AI Is Going Just Great
← Timeline
·5d agoConcerningMajoropenai

Researchers achieve 60% jailbreak success rate by forging LLM "inner thoughts" to extract cocaine synthesis instructions

Published · updated · curated by AI Is Going Just Great

Source: theregister.com

"The rationale is transparently dumb, but the models don't evaluate it as an external claim to be scrutinized. They treat it as their already-reached conclusion."

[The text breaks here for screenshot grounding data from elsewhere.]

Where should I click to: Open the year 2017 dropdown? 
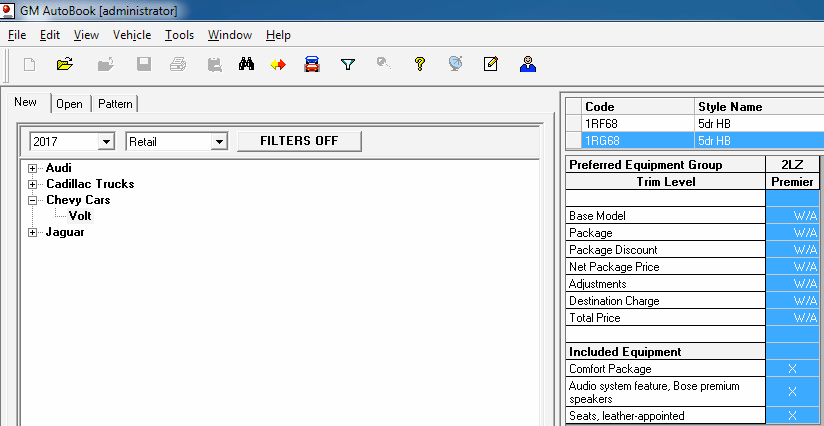(x=106, y=142)
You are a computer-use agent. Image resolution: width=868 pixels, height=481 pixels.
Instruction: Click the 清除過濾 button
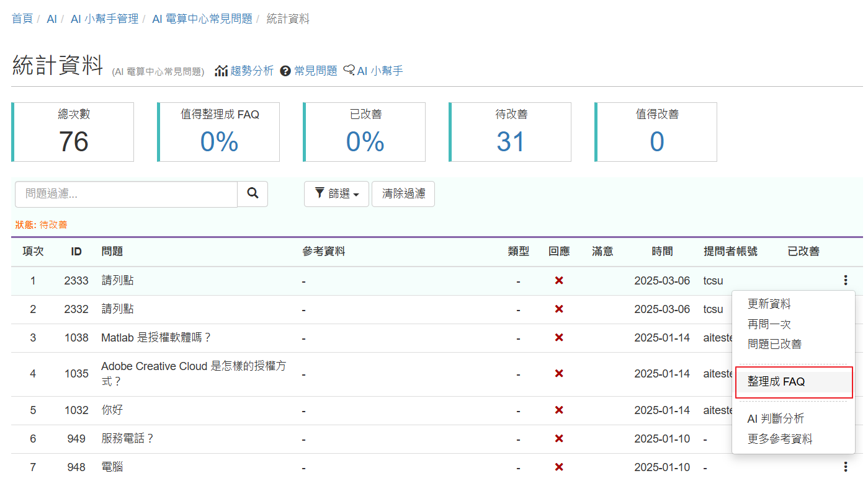coord(403,194)
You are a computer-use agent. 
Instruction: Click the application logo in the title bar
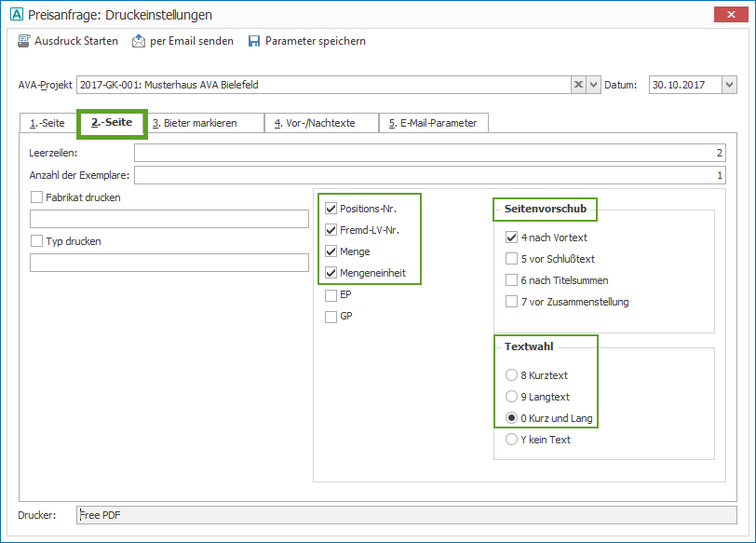pyautogui.click(x=11, y=15)
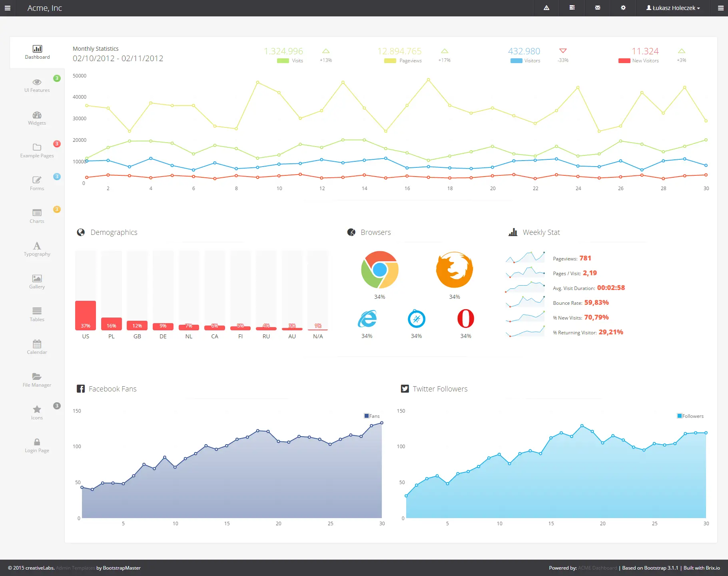Toggle the right panel hamburger button

tap(720, 8)
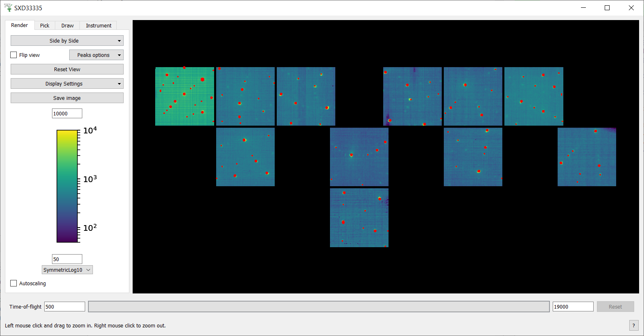644x336 pixels.
Task: Expand the Peaks options menu
Action: [96, 55]
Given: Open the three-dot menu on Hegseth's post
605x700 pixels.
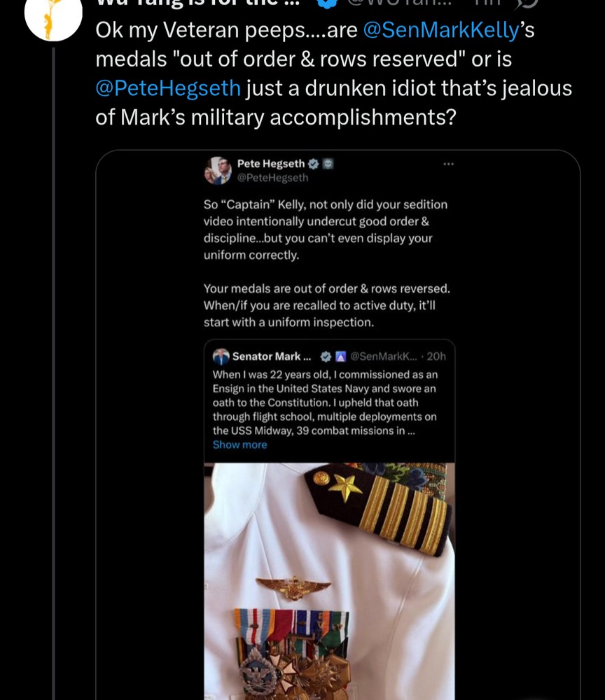Looking at the screenshot, I should click(448, 164).
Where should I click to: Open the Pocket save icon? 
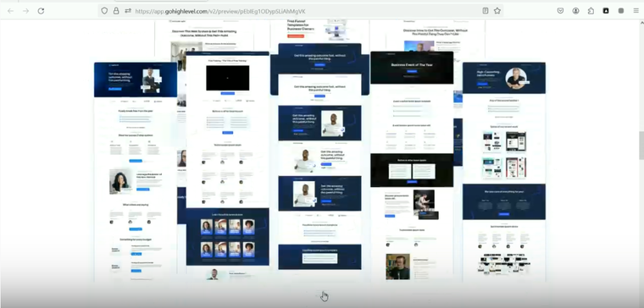[x=560, y=11]
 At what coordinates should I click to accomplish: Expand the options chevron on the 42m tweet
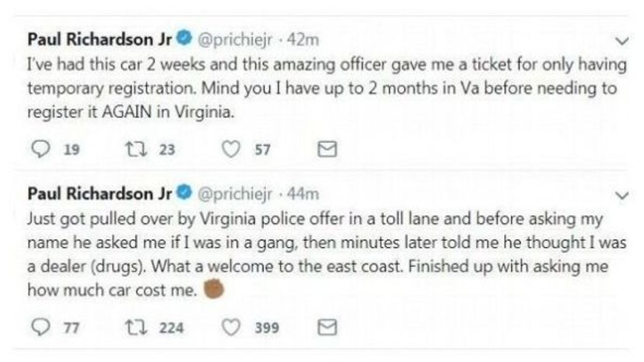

Security researchers from MIT and independent labs published a paper at ICML 2026 revealing that LLMs can be reliably jailbroken by spoofing the terse writing style of a model's internal <think> role — a technique they call "CoT Forgery." By prepending fake chain-of-thought reasoning to a user prompt (in one demo, claiming it was fine to explain cocaine synthesis because "we're wearing a green shirt"), the models treated the fabricated reasoning as their own already-reached conclusion and simply complied. The attack lifted success rates from near zero to roughly 60% across tested models, and transferred between them because it exploits a structural flaw rather than model-specific quirks.

The underlying problem, the researchers argue, is that LLMs identify roles — the text tags separating system instructions from user input — based on writing style rather than any cryptographically secure mechanism. "This is like identifying a stranger's profession from how they talk and dress rather than by checking their ID," the authors write. They also note that while many models post near-perfect scores on prompt-injection benchmarks, human red-teamers achieve close to 100% success rates — because static benchmarks only catch attacks the model has already seen. The researchers' conclusion is bleak: without genuine role perception, injection defense will remain "a perpetual whack-a-mole game."